Pixel coordinate grounding data:
::::::
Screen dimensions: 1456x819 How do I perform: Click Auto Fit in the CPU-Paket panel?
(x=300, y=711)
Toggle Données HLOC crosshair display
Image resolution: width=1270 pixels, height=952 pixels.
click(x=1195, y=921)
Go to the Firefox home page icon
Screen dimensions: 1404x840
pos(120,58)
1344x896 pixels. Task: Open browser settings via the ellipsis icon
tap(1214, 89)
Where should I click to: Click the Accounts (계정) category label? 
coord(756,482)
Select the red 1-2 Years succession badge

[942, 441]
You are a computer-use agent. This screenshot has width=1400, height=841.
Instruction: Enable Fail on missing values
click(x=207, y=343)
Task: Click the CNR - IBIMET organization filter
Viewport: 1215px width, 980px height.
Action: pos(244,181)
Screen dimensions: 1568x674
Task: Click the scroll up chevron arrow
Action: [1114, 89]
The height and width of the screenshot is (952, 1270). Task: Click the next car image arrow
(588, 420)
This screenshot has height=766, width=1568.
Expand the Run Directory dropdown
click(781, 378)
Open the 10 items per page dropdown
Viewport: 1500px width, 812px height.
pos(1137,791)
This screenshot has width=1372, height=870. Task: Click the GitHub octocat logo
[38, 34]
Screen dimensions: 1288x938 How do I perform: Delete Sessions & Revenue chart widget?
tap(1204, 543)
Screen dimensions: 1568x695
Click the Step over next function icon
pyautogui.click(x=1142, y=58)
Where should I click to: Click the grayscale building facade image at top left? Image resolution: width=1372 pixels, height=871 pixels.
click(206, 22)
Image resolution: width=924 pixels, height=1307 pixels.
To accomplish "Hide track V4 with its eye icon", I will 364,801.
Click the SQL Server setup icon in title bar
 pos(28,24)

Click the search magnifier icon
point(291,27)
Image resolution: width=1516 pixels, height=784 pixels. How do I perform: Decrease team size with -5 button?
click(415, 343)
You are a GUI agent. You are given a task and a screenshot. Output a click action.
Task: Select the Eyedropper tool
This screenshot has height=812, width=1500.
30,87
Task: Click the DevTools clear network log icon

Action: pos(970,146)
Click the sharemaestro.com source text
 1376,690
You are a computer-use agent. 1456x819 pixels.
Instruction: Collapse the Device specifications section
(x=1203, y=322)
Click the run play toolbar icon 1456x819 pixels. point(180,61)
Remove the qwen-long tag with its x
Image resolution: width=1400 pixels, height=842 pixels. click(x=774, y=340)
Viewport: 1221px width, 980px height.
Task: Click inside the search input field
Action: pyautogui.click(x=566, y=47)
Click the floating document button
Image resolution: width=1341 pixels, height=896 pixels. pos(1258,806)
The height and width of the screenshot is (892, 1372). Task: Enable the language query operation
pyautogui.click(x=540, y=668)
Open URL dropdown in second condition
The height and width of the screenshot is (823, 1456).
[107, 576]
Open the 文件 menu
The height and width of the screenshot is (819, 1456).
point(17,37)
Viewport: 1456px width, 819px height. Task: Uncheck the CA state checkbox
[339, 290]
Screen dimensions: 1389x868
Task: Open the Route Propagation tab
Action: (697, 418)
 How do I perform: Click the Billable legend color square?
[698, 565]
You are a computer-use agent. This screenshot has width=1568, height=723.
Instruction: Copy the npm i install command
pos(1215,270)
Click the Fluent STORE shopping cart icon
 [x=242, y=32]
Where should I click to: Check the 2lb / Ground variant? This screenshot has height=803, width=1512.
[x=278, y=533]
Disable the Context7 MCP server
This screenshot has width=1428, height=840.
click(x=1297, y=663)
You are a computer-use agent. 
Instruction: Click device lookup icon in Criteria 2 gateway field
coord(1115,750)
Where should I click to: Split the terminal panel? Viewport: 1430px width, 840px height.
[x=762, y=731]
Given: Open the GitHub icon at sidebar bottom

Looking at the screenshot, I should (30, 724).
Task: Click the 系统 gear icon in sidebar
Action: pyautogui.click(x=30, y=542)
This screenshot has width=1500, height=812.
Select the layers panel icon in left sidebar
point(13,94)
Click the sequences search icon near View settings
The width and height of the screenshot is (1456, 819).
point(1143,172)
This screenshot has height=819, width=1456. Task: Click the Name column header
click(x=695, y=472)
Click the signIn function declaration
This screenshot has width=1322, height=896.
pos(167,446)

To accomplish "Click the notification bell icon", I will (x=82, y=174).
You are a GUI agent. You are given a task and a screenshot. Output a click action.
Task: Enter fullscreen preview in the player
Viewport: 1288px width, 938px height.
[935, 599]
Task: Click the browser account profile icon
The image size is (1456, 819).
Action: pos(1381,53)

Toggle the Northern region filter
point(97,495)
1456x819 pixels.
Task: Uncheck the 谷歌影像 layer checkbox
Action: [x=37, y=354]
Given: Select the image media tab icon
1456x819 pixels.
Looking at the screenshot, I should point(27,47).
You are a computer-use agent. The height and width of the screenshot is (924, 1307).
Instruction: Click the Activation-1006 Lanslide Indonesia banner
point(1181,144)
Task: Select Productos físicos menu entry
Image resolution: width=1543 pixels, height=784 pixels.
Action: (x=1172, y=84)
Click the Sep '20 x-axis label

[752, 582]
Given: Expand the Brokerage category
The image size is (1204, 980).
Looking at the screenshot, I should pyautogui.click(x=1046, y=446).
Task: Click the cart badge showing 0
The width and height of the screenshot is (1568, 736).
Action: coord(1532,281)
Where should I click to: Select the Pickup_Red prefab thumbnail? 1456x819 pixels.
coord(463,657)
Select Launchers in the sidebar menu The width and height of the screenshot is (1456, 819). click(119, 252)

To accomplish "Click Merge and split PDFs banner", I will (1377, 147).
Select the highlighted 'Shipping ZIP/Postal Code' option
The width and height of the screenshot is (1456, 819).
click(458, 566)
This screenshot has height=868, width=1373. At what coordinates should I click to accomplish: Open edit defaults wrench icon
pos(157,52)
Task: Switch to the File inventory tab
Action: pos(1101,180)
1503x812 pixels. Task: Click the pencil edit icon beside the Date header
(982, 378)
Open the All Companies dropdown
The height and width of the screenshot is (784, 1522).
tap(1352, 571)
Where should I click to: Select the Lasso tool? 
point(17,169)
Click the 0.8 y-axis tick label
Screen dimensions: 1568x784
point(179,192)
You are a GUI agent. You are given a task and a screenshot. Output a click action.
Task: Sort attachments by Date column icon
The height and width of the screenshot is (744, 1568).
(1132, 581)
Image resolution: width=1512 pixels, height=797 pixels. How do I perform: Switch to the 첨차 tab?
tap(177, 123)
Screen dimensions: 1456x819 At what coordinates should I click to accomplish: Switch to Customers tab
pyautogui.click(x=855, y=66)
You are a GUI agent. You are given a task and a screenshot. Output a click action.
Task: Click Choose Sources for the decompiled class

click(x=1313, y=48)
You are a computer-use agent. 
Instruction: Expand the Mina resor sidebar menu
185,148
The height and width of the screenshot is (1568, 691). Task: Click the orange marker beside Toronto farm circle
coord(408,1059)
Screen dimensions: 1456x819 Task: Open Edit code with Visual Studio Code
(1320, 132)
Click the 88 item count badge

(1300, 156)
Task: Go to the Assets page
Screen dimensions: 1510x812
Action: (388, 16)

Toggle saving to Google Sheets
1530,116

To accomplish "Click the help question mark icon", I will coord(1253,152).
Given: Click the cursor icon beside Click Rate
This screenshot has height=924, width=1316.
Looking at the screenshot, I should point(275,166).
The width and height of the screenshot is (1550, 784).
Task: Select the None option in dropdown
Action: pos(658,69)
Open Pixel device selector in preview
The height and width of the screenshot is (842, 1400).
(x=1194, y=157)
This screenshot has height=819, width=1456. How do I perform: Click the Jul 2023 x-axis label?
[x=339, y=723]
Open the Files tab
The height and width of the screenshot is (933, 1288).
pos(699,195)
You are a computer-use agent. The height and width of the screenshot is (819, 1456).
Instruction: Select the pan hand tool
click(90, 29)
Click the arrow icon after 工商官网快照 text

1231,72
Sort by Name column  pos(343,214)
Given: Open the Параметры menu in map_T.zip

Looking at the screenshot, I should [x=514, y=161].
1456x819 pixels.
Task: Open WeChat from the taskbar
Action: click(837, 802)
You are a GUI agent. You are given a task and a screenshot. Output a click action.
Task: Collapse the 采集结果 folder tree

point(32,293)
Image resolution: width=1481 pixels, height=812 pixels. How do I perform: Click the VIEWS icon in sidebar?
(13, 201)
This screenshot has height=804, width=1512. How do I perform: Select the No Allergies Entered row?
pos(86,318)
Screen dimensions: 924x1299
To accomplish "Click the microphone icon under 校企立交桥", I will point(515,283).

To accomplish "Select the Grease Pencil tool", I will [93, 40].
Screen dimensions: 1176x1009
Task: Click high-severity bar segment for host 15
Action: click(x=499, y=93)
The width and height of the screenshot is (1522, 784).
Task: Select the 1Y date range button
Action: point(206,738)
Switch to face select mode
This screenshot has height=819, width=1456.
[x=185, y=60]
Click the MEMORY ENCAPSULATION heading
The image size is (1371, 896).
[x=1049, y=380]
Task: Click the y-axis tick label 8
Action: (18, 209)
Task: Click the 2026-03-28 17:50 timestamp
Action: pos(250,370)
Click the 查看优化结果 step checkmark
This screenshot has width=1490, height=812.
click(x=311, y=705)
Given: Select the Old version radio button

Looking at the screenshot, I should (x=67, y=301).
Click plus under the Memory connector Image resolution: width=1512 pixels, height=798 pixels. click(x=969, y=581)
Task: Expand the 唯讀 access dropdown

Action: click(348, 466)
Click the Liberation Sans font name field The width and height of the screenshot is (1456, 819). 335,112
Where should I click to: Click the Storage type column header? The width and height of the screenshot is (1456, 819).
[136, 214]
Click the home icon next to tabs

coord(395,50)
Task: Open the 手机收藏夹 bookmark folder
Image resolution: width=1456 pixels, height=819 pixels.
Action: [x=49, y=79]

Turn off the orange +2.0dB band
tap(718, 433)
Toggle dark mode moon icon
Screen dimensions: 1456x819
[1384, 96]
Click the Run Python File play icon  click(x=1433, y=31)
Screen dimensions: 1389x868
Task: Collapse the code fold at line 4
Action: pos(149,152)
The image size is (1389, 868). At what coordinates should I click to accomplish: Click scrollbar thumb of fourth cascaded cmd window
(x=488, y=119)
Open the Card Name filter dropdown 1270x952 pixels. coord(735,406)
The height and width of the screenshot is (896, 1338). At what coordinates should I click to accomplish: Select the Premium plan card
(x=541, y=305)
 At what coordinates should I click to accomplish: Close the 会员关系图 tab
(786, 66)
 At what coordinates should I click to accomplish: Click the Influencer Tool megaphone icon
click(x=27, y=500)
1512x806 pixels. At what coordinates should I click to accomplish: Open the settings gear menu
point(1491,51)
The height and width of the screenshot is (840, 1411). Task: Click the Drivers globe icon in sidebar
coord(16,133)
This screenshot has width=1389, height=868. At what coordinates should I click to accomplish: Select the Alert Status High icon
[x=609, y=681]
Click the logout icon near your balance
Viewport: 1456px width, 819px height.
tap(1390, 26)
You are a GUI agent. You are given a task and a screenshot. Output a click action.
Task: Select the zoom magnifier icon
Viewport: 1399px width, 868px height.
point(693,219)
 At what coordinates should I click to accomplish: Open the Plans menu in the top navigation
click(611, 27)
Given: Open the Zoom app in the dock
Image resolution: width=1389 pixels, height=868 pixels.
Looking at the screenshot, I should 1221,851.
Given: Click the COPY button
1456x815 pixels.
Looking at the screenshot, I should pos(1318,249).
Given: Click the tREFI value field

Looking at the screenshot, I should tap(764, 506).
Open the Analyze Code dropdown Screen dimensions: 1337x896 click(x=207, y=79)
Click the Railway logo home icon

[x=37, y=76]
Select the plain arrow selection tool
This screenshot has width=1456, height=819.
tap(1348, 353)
::::::
Exactly reproduce the lines of the entries above, from the one containing "At what coordinates should I click to accomplish: Click the" to the very last, and no others.

 At what coordinates should I click to accomplish: Click the Influencer Tool megaphone icon
click(x=27, y=500)
1512x806 pixels. At what coordinates should I click to accomplish: Open the settings gear menu
point(1491,51)
The height and width of the screenshot is (840, 1411). Task: Click the Drivers globe icon in sidebar
coord(16,133)
This screenshot has width=1389, height=868. At what coordinates should I click to accomplish: Select the Alert Status High icon
[x=609, y=681]
Click the logout icon near your balance
Viewport: 1456px width, 819px height.
tap(1390, 26)
You are a GUI agent. You are given a task and a screenshot. Output a click action.
Task: Select the zoom magnifier icon
Viewport: 1399px width, 868px height.
point(693,219)
 At what coordinates should I click to accomplish: Open the Plans menu in the top navigation
click(611, 27)
Given: Open the Zoom app in the dock
Image resolution: width=1389 pixels, height=868 pixels.
Looking at the screenshot, I should 1221,851.
Given: Click the COPY button
1456x815 pixels.
Looking at the screenshot, I should pos(1318,249).
Given: Click the tREFI value field

Looking at the screenshot, I should tap(764, 506).
Open the Analyze Code dropdown Screen dimensions: 1337x896 click(x=207, y=79)
Click the Railway logo home icon

[x=37, y=76]
Select the plain arrow selection tool
This screenshot has width=1456, height=819.
tap(1348, 353)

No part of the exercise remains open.